In this case, you can either try to locate the problem, or just create a new user account and migrate your parents to that. The latter option is certainly appealing, but it will inevitably lead to more questions along the lines of “Where’s my…?”.

Ask lots of questions

Instead, ask your parents what the problem is. Discard their first answer, and get them to describe the exact steps they take when before they see the problem. Then, Google the problem and fix it. And remember, at any time you can excuse yourself from the festive proceedings, telling them you have to “check on the backup,” or “format the terminal,” or any buzzwords you can cobble together. It doesn’t matter. The vaguer the better, but avoid terms they may actually know, or you could get pulled off-topic fast.

Pro-tip: do this right, and you won’t have to clear a single table, wash a single dish, or look at any photos from your cousin’s wedding. Of course, they had to get married, because they’re having a baby. My younger sister, already a grandmother…

Finishing touches

For improved future security and trouble-free computing, you might also do the following to your parents computers/devices:

  1. Uninstall any antivirus software. It’s a crutch, and it slows down computers. If it’s a Mac, get rid of it right away. In fact, just wipe the computer and start over. Antivirus has no place on the Mac. On a PC, if your parents are sufficiently good at avoiding dodgy websites, recognizing phishing attacks, and not opening links or attachments in emails, then they don’t need antivirus software either.
  2. Set them up with a password manager. 1Password is good, as is Dashlane (Dashlane is a Cult of Mac sponsor). If they’re on iOS/macOS, iCloud Keychain is perfect. And make sure you upgrade their terrible passwords when you do it. We have a full tutorial on using Dashlane, Official Security Manager of Cult of Mac.
  3. Update the firmware on anything you can. Their router, for instance, especially if you are the person that set them up with a good third-party router in the past, to replace the terrible router supplied by their ISP. Also check for firmware and security updates on any smart home gadgets they might have.
  4. Do not change the router password without very good reason. This could lead to all kinds of things breaking. Unless you want to try to talk your parents through entering a Wi-Fi password into the printer over the phone, sometime in the New Year, then avoid this if at all possible. And don’t forget the TV:
  5. Back to that TV. Make sure to run any software updates on any TVs in the house, and to disable as many of the “smart” features as you can get away with. If anyone complains, just tell them that their TV is spying on them — it’s probably true. The best way to avoid spying TVs is to never let them connect to Wi-Fi. For the initial setup, plug it into the internet with that Ethernet cable you brought with you, and then unplug it after you’re done. If your parents use an Apple TV to get all their shows and movies, then you can leave the TV disconnected. If not, bad luck.

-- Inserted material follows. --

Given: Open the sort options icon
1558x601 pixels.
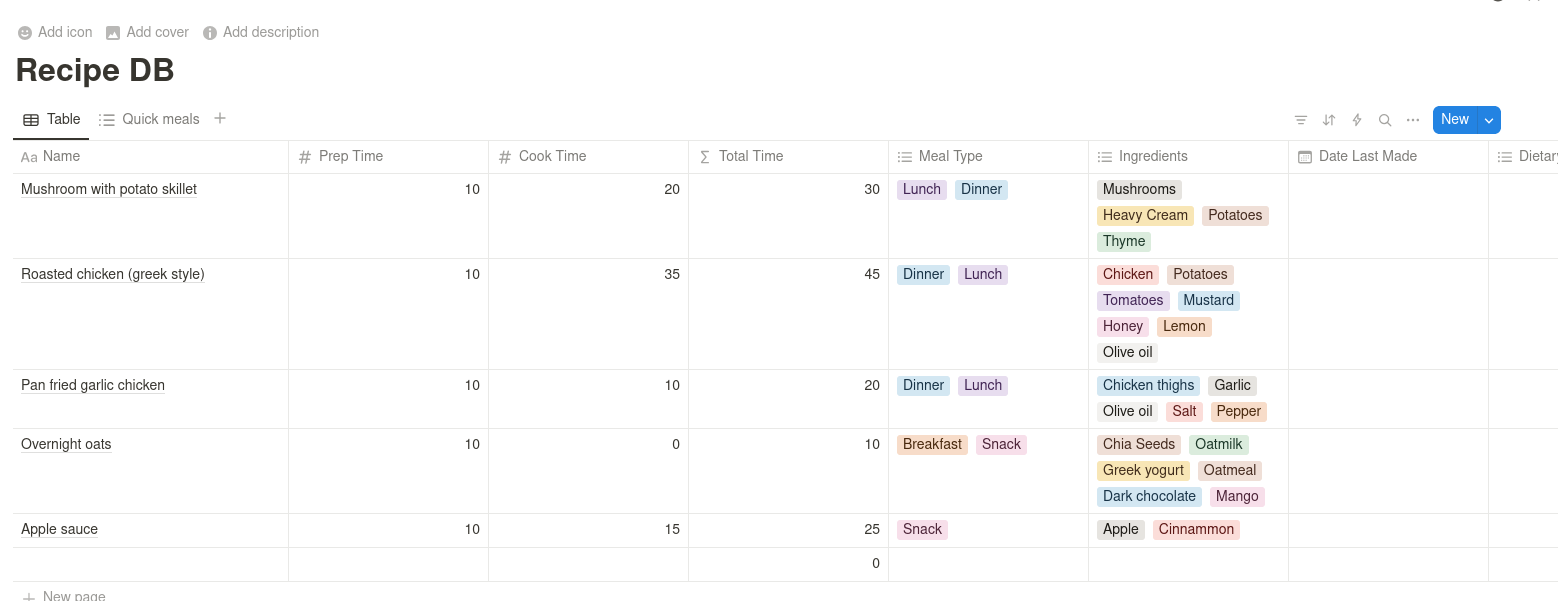Looking at the screenshot, I should click(1329, 119).
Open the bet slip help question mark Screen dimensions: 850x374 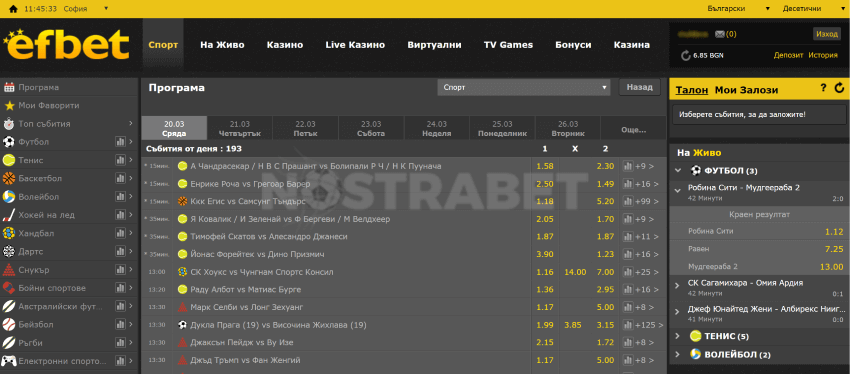[823, 88]
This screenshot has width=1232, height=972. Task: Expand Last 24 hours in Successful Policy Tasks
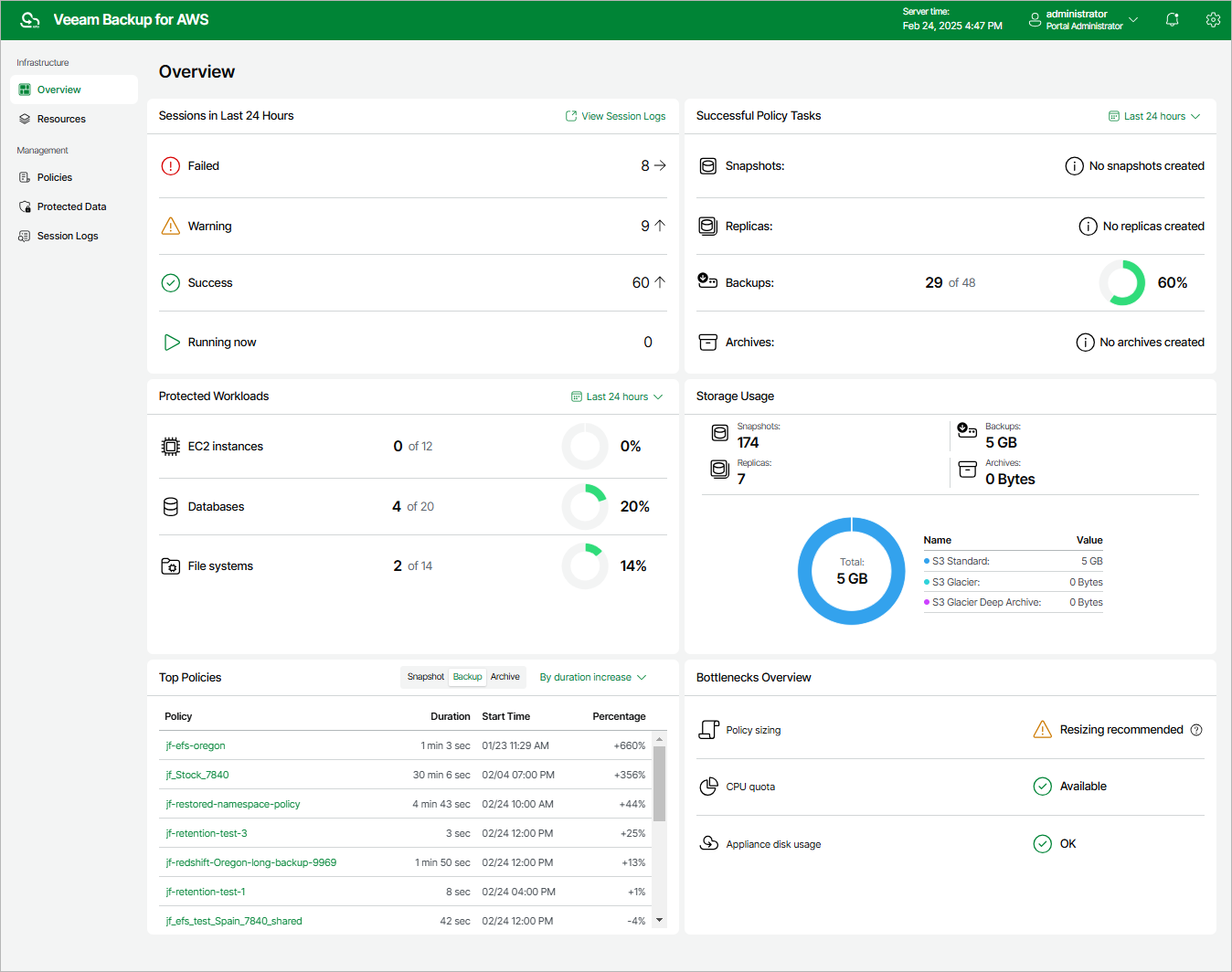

And finally, if anyone asks you to fix their printer, just refuse. The best case is that you manage to find and download the actual up-to-date driver from an entirely Chinese-language website, and that it installs and recognizes the printer. This is, however, extremely unlikely. You will probably just end up throwing something across the room, and drowning your pain in a pint of eggnog.

Which brings me to my final point. Now is the time to hit that nog. You’ve earned it.